> _Given task_:
List each line in the entries below that contains the string "height".

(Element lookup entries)
↓

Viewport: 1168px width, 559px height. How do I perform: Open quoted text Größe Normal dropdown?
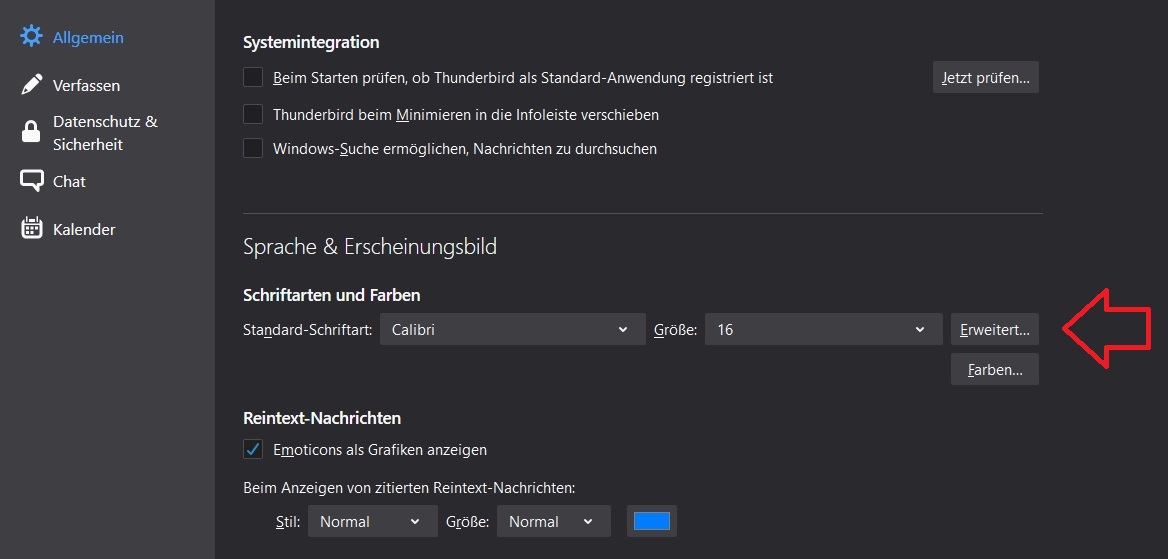point(552,521)
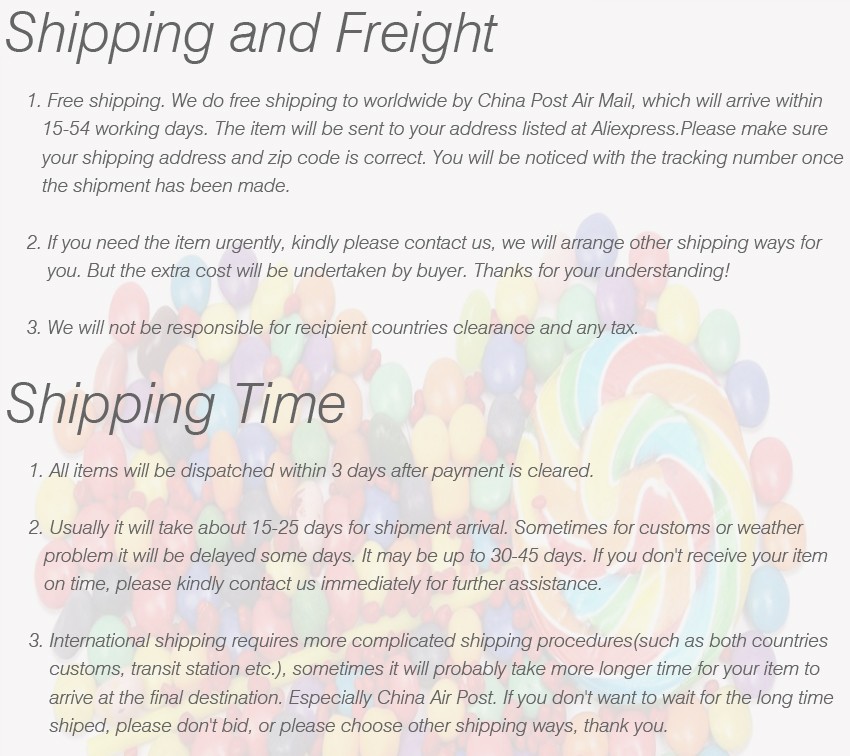Click the "Shipping and Freight" heading
This screenshot has height=756, width=850.
coord(251,34)

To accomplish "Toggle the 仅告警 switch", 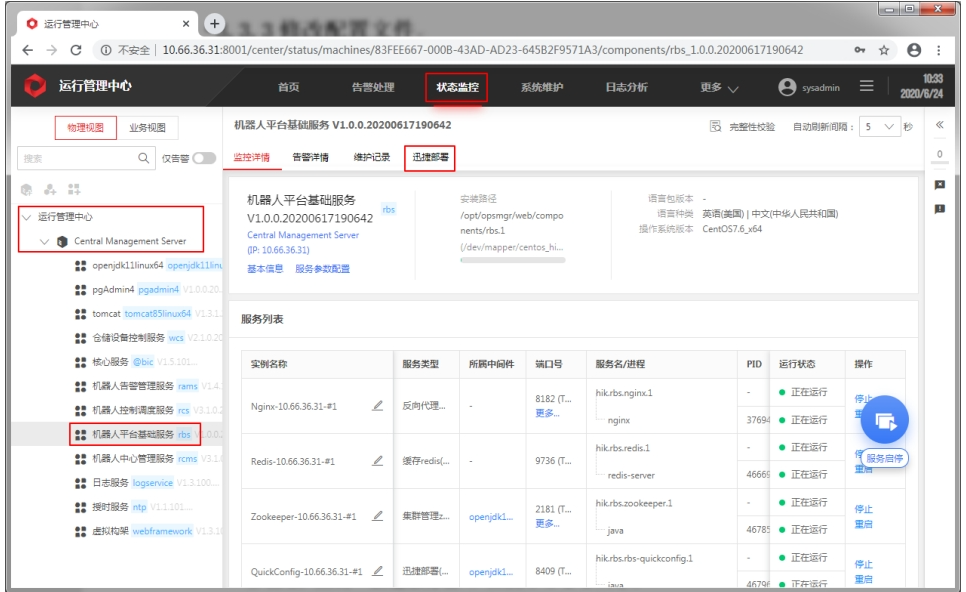I will (204, 158).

↑

> _Final answer_:
Viewport: 1168px width, 559px height. How do I perform: Open quoted text Größe Normal dropdown?
This screenshot has height=756, width=850.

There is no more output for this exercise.